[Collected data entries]

⟨

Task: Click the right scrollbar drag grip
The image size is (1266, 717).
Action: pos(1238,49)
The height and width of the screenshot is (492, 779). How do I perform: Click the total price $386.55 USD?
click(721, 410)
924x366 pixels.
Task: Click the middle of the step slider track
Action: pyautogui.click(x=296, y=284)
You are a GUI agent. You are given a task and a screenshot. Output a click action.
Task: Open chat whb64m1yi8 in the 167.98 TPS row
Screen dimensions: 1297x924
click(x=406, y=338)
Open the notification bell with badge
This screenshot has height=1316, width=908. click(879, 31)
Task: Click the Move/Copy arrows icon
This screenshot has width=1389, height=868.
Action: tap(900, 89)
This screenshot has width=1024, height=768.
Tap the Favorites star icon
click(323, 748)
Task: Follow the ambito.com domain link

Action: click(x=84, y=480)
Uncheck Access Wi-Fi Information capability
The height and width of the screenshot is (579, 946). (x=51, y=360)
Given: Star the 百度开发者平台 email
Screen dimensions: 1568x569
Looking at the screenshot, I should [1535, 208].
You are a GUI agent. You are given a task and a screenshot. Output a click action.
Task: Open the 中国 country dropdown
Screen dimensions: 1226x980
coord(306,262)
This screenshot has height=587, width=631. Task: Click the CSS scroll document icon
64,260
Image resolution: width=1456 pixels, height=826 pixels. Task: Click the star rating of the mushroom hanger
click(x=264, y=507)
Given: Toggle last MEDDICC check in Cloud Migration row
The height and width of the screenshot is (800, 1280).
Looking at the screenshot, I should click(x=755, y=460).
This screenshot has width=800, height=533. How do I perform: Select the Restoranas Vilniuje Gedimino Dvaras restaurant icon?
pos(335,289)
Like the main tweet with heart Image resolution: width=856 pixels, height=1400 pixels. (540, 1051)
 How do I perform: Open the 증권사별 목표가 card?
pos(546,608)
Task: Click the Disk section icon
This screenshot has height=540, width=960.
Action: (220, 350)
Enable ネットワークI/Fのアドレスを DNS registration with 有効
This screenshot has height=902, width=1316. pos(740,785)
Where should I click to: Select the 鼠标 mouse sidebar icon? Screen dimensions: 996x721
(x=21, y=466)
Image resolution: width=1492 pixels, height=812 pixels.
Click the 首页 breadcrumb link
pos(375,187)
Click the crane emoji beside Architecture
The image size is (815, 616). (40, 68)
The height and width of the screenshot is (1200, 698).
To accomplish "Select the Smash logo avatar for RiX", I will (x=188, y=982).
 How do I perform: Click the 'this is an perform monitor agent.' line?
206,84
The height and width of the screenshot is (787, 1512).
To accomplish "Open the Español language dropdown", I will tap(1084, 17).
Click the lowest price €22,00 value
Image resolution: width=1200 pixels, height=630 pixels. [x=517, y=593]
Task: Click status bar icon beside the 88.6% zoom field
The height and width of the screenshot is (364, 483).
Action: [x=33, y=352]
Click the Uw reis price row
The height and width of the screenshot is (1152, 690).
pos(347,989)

⟩

[Instructions for the task]
Say how many lines above hold "will", and nothing else.

[Your solution]
2